[PROBLEM TO WORK ON]:
Restate word for word the section of the entries that opens at the line containing "Select the 3.3 column header" and closes at the line containing "Click the Content Contributor name field", both lines kept, pictures dropped.

Pixel coordinate grounding data

*** Begin section ***

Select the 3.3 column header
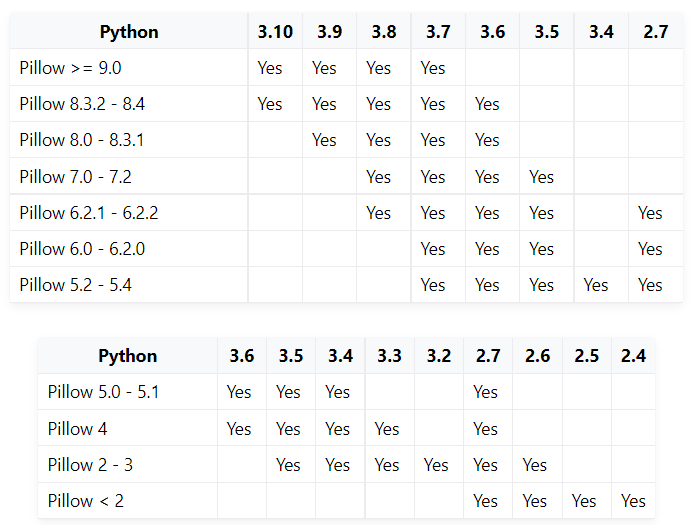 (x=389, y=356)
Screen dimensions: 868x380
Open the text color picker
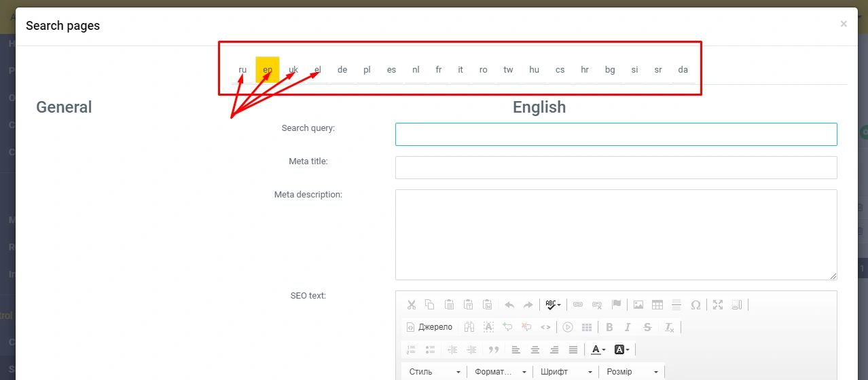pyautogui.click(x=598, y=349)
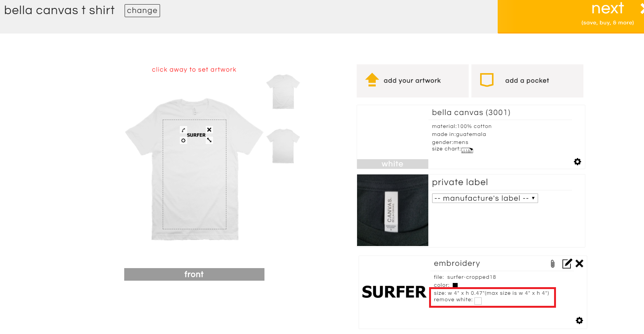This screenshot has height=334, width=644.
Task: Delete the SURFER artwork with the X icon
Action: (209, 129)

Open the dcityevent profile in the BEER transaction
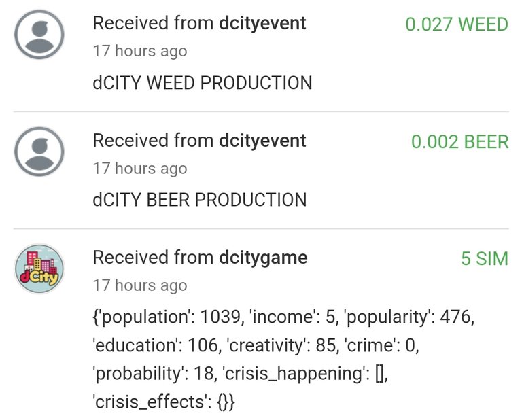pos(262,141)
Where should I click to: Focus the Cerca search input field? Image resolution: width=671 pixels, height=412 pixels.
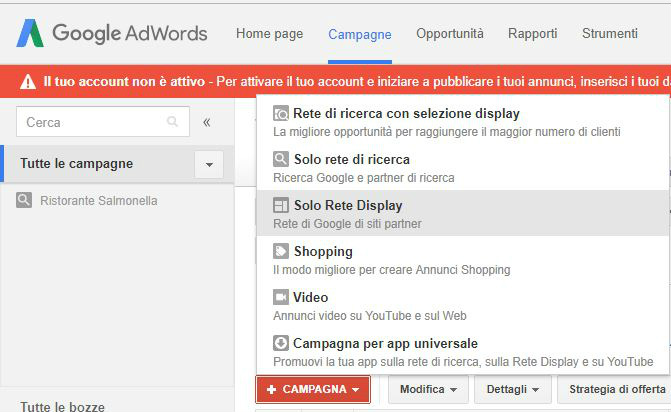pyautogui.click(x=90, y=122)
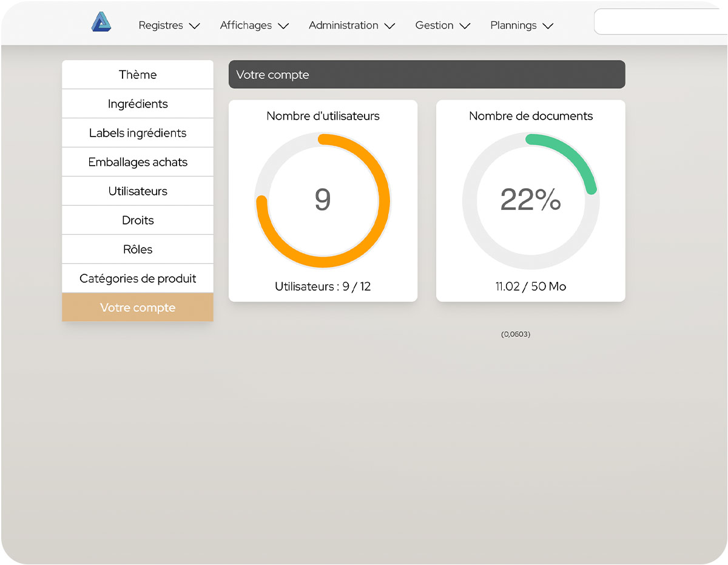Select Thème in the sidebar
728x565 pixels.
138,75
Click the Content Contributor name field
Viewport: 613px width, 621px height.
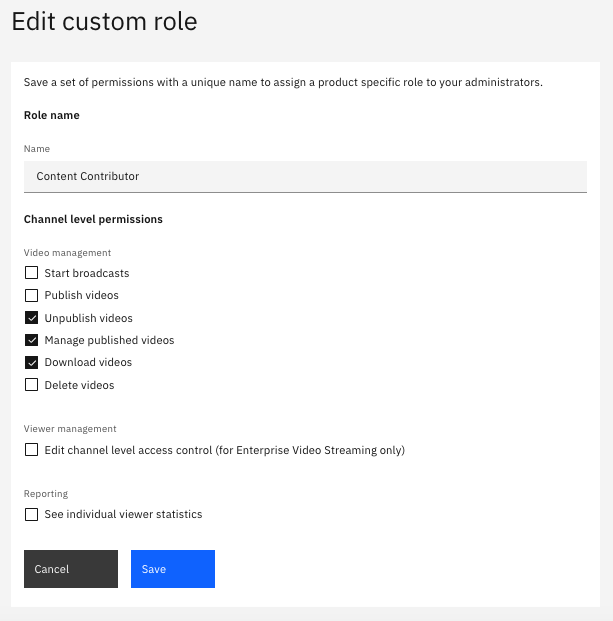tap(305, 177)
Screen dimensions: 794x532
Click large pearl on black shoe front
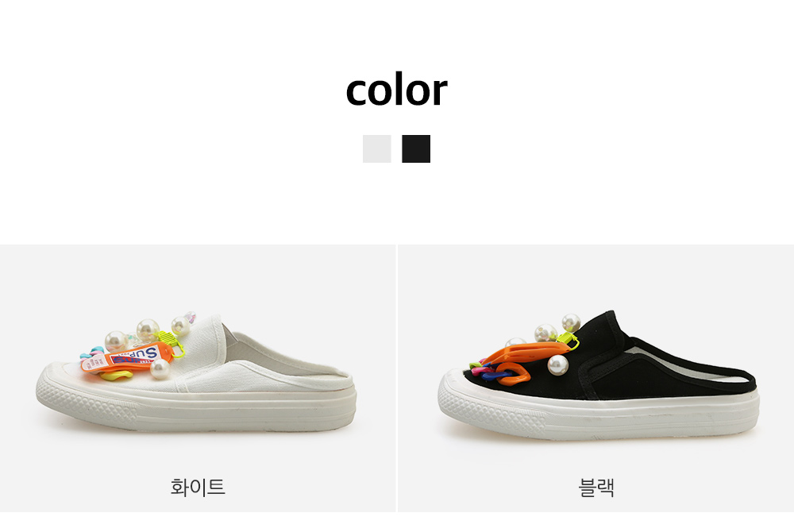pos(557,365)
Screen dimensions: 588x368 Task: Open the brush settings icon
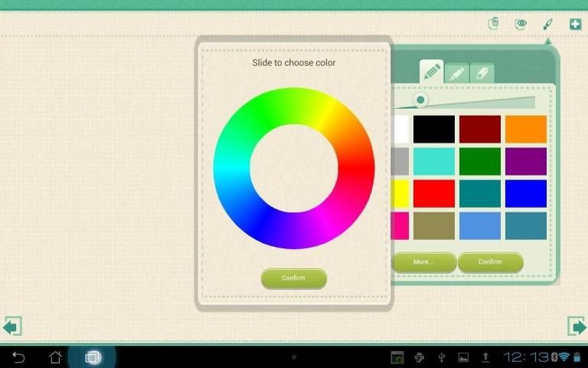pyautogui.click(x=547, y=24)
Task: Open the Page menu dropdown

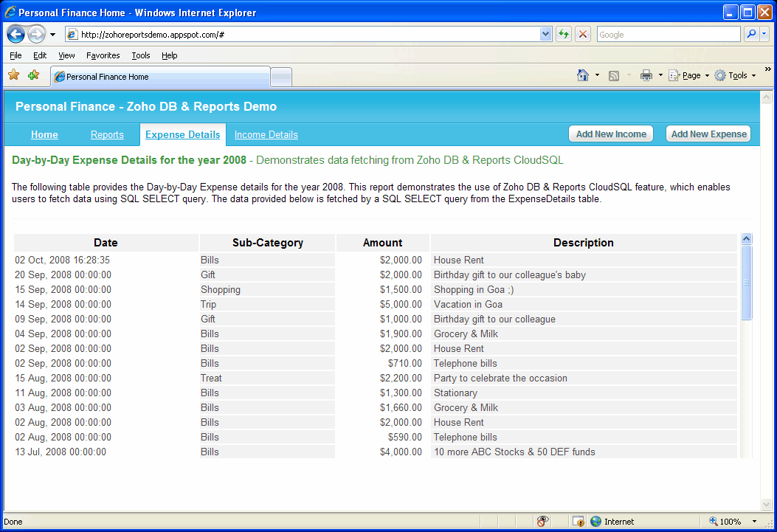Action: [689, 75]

*** End section ***
*** Begin section ***

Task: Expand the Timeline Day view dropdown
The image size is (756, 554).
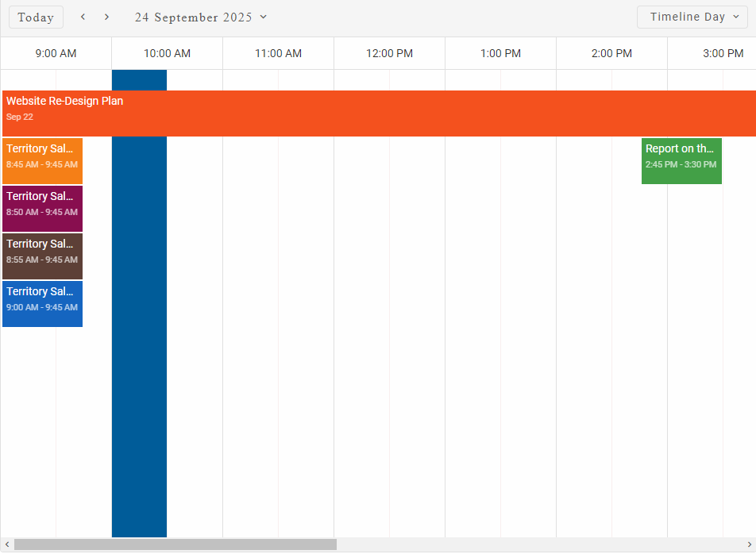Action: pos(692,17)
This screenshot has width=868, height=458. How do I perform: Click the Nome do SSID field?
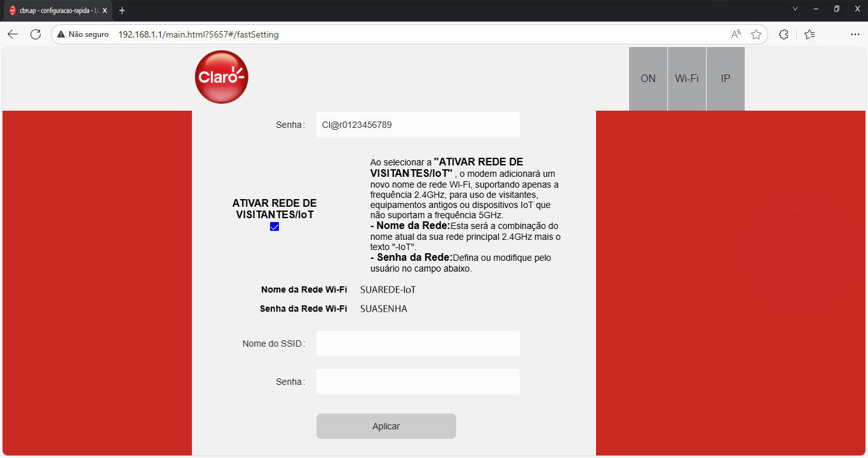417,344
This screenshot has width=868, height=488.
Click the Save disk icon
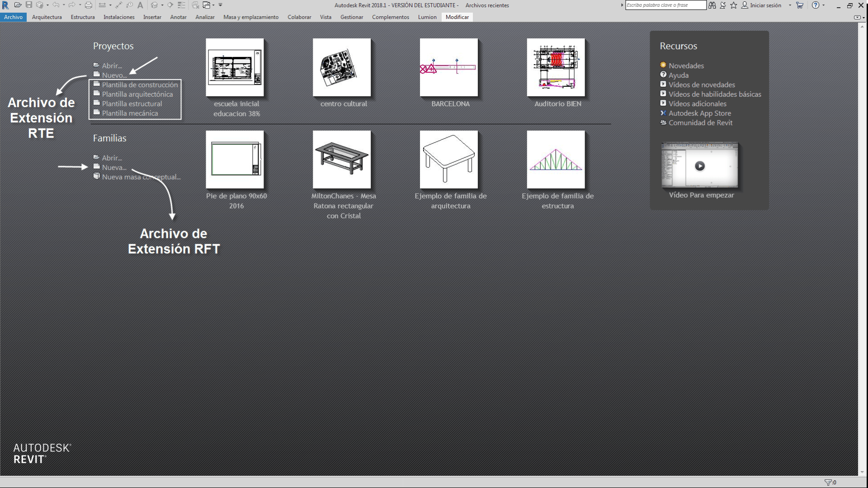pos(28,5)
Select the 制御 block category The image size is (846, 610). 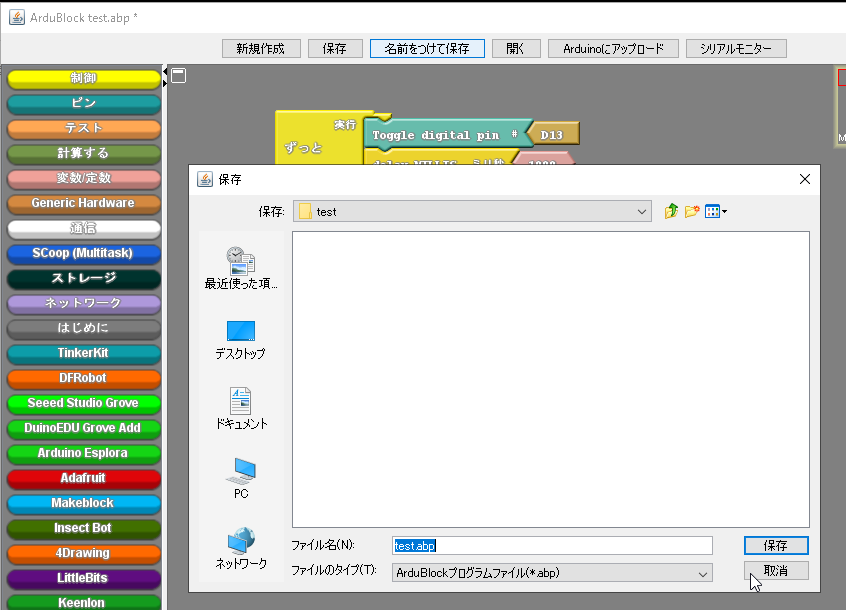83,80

*** End section ***
*** Begin section ***

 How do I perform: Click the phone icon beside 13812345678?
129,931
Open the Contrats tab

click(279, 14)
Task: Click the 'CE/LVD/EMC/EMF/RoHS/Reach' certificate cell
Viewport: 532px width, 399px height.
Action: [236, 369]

*** End section ***

[YOUR SOLUTION]:
Select the 3.3 column header
 (x=389, y=356)
Screen dimensions: 868x380
Open the text color picker
pyautogui.click(x=598, y=349)
This screenshot has height=334, width=644.
Task: Delete the SURFER artwork with the X icon
Action: (209, 129)

Open the dcityevent profile in the BEER transaction
pos(262,141)
Where should I click to: Focus the Cerca search input field? Image resolution: width=671 pixels, height=412 pixels.
pyautogui.click(x=90, y=122)
Select Thème in the sidebar
728x565 pixels.
138,75
Click the Content Contributor name field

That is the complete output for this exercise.